Will Fewer Phones Work For Motorola?
As part of its turn-around strategy, Google subsidiary Motorola will make fewer phones of higher quality. This strategy hasn't exactly panned out for some of Motorola's competitors.
This isn't the first time a smartphone maker has attempted to reverse its sagging fortunes by ratcheting back product introductions. Several of Motorola's competitors have made similar strategic changes, with mixed results.
HTC announced in late 2011 that it had over-reached with too many new phones that year. It's true. The company was delivering sequel devices to phones that had barely been in the market for eight or nine months. This year, HTC has brought just four phones to the U.S: the One X, One S, One V, and Droid Incredible LTE 4G.
Despite the glowing reviews most of these devices received, HTC has yet to make any headway in its turnaround. Worse, HTC said that entry-level devices were "bad for its brand." Meanwhile, Samsung has eaten HTC alive in emerging markets where low-cost phones are king. Perhaps it is too early to condemn HTC's "fewer is better" strategy, but so far the story doesn't appear to be headed toward a happy ending.
Nokia, too, has decided that a "less is more" approach is a good plan. Rather than fire off a dozen new smartphones this year, it has announced just two: The Lumia 900 and Lumia 610. Nokia is looking to Windows Phone to turn its smartphone strategy around, so the change in platforms is also playing a role. Either way, Nokia's turn-around efforts have stalled a bit.

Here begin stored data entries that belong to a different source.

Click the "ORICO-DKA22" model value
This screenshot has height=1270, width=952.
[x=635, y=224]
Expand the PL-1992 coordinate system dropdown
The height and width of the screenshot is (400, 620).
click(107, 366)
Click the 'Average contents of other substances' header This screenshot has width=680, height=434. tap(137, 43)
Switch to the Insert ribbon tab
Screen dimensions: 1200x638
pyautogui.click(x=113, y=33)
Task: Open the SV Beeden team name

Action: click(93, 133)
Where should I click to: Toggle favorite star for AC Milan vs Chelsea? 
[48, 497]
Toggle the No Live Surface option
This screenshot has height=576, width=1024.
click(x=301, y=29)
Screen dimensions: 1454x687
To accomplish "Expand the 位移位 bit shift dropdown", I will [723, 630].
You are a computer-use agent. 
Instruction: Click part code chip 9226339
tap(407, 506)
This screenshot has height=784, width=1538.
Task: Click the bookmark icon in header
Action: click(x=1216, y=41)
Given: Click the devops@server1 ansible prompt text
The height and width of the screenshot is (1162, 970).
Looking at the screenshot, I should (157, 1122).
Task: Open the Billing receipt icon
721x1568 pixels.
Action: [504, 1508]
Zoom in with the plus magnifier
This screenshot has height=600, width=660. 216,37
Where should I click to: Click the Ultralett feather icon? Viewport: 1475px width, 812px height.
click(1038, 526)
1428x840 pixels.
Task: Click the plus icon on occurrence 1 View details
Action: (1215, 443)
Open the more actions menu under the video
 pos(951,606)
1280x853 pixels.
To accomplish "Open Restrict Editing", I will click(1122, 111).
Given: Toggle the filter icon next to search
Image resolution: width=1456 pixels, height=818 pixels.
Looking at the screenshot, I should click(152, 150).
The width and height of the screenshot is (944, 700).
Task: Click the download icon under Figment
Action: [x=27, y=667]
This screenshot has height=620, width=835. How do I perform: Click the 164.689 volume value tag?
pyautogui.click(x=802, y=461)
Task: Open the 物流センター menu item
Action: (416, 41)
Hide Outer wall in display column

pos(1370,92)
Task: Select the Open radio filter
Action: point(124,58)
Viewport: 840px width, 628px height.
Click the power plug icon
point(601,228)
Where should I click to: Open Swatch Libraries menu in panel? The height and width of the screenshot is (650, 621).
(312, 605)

Motorola has typically launched more than a dozen new phones each year, but the company has been fairly quiet since Google announced plans to buy it. It announced the Droid RAZR and Droid RAZR MAXX for Verizon Wireless in late 2011, and so far this year has introduced the Atrix HD LTE and the Photon Q 4G, both of which were clearly in the works long before the Google acquisition was announced.
Historically, Motorola has maintained a diverse product portfolio, with low-cost devices spread across wireless network operators around the globe. As with HTC, it has ceded the low-cost smartphone market to Samsung. I'm not sure this has been a wise move for either company.
Motorola believes that focusing on fewer products will it deliver higher-quality devices to the market. This might be true, but they have to be very, very good devices. Motorola's phones have spanned the gamut from terrible to incredible over the last couple of years. It really needs more to land in the "incredible" category.
The one exception to the less-is-more strategy, of course, is Apple and its iPhone. Apple offers just one phone per year, and has been wildly successful with this model.
Can Motorola duplicate Apple's success? Doubtful, but it appears to be primed to give it a try.